── Records shown

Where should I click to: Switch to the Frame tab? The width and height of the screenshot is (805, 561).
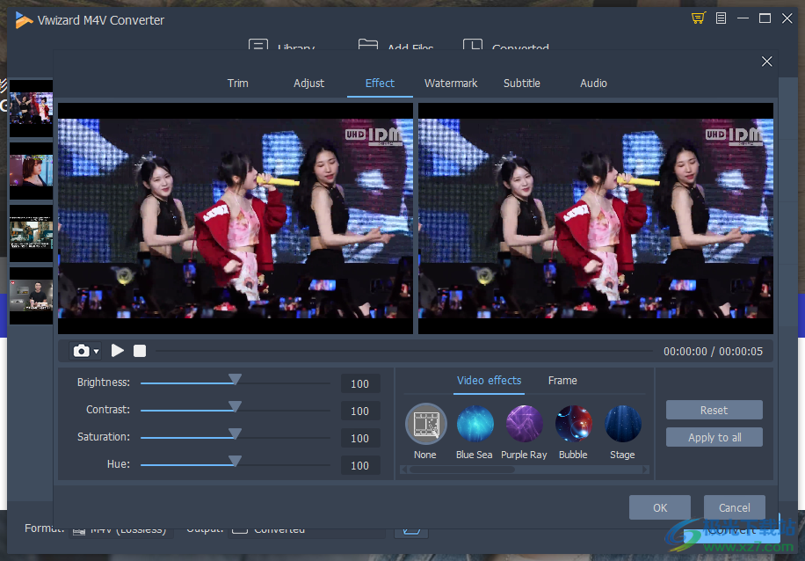[562, 381]
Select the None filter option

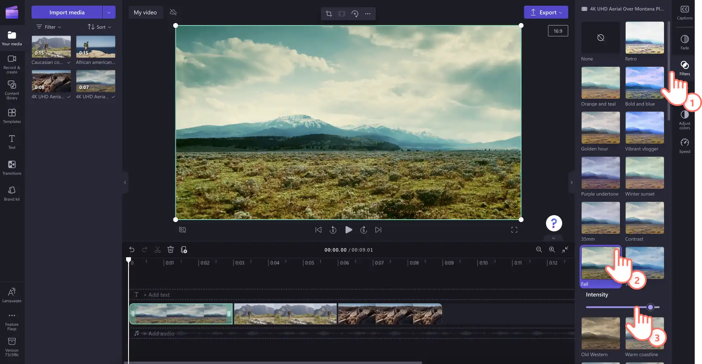(x=601, y=42)
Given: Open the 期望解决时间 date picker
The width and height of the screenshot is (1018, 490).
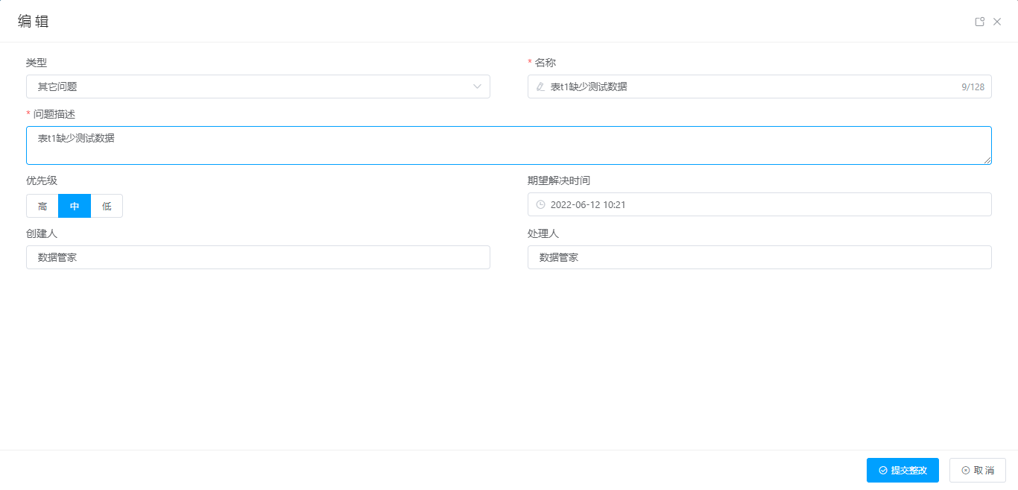Looking at the screenshot, I should click(760, 204).
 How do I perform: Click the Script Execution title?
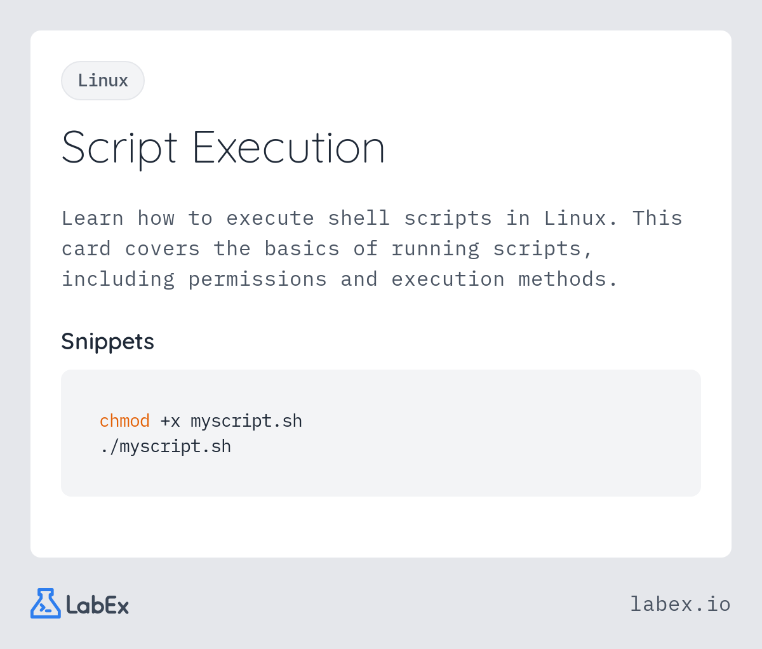[223, 149]
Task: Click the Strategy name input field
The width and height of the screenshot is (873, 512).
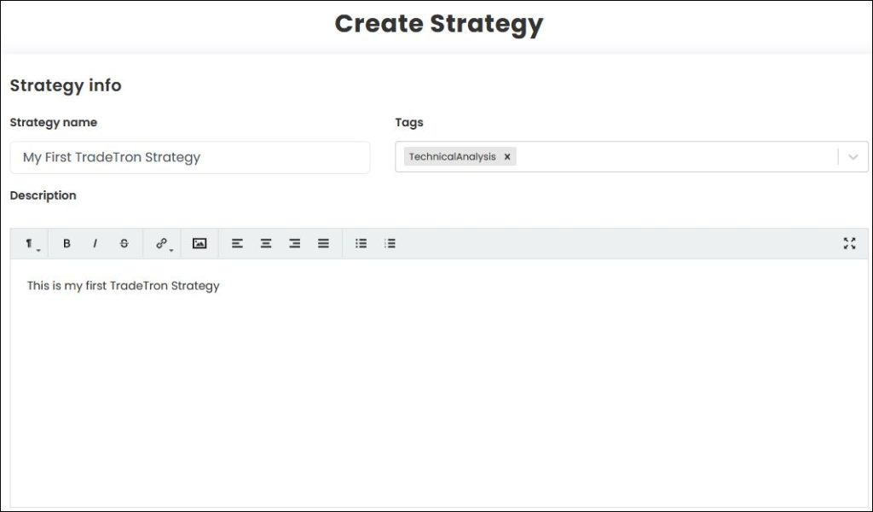Action: [189, 158]
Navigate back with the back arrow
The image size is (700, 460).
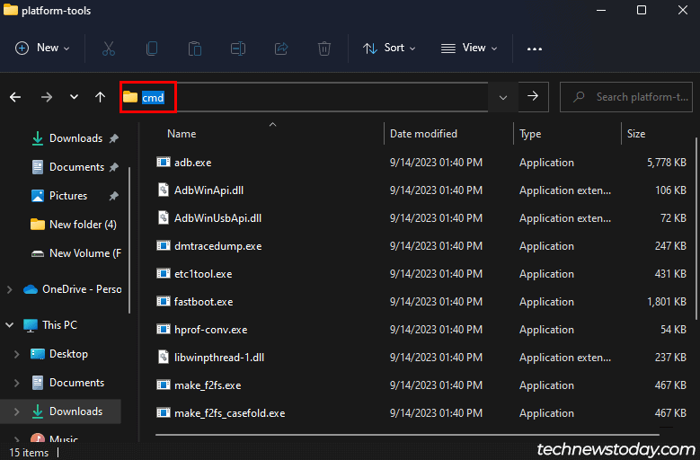click(x=15, y=97)
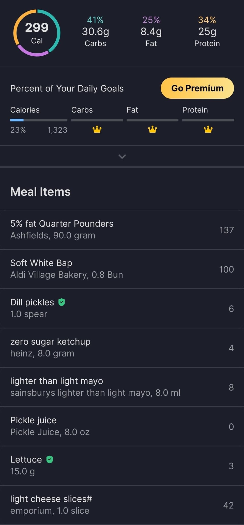Tap the 25g Protein macro summary
The height and width of the screenshot is (525, 244).
point(207,32)
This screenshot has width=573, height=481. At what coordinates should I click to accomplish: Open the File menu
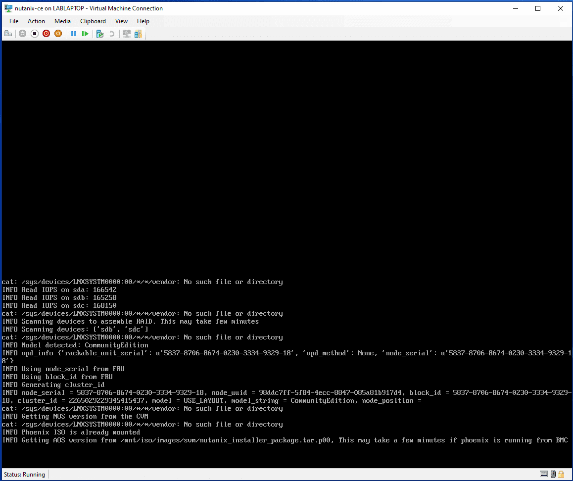14,21
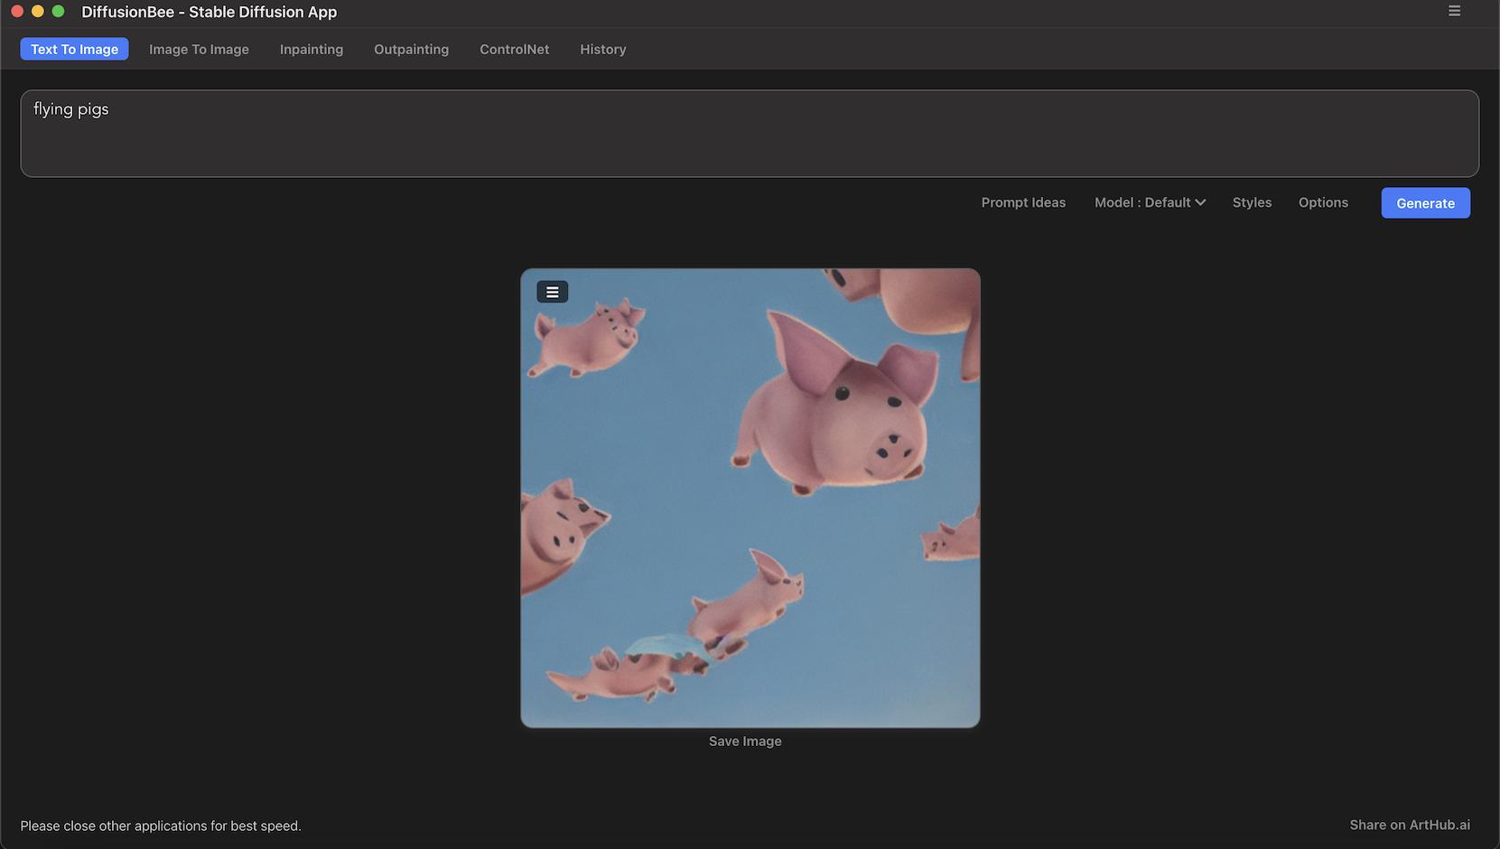Follow the Share on ArtHub.ai link
This screenshot has width=1500, height=849.
coord(1409,825)
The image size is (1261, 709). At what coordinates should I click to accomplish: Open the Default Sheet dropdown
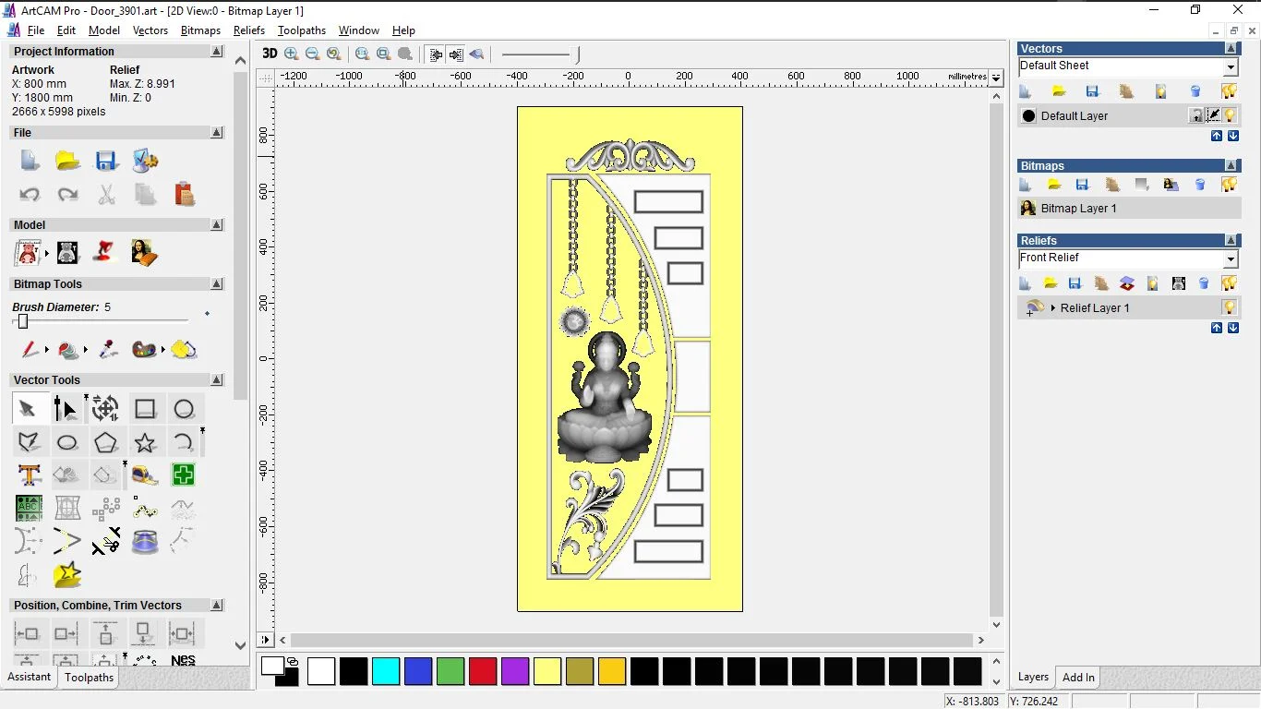coord(1231,67)
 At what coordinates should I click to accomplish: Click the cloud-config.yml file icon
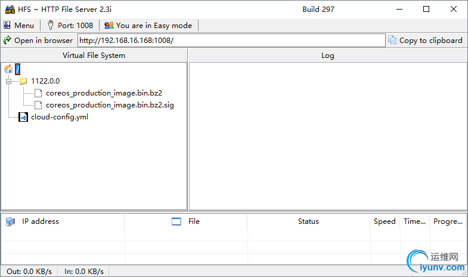23,117
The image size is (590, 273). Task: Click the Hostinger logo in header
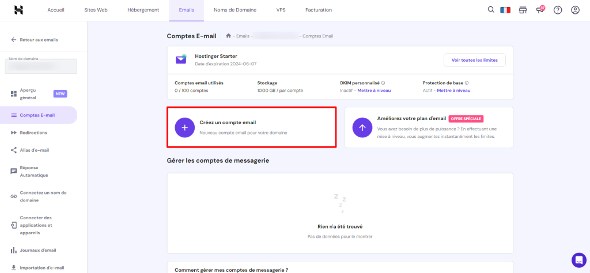pyautogui.click(x=18, y=10)
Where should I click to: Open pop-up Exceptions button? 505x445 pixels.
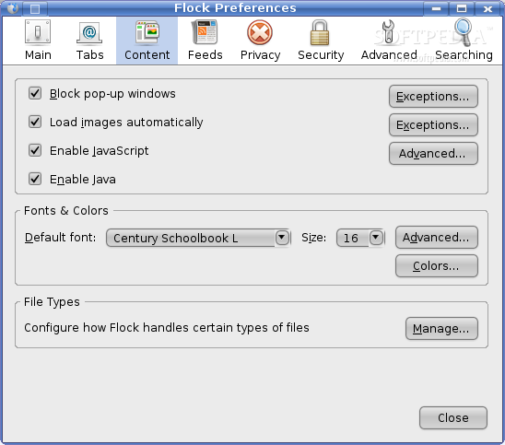point(433,96)
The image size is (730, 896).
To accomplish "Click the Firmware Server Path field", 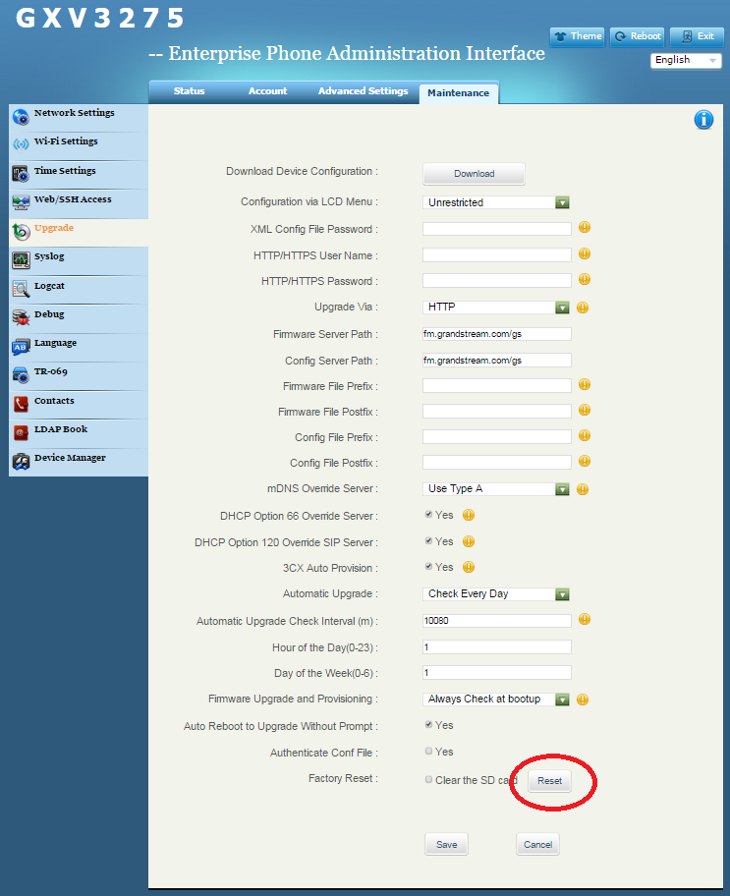I will 496,334.
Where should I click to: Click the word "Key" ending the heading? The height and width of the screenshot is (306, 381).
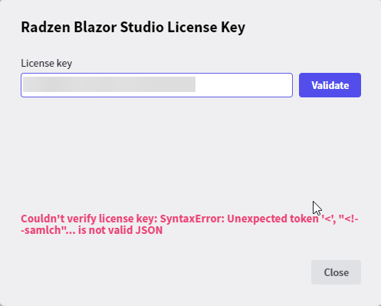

────

■ What this task involves ■
Drop the pictures; return the lines above from the line containing "The width and height of the screenshot is (1018, 490)." to the line containing "Task: Click the Strategy name input field", both included, exactly.

■ Result of this task ■
The width and height of the screenshot is (1018, 490).
Looking at the screenshot, I should click(760, 204).
 How do I perform: Click the Script Execution title?
[223, 149]
Task: Click the Strategy name input field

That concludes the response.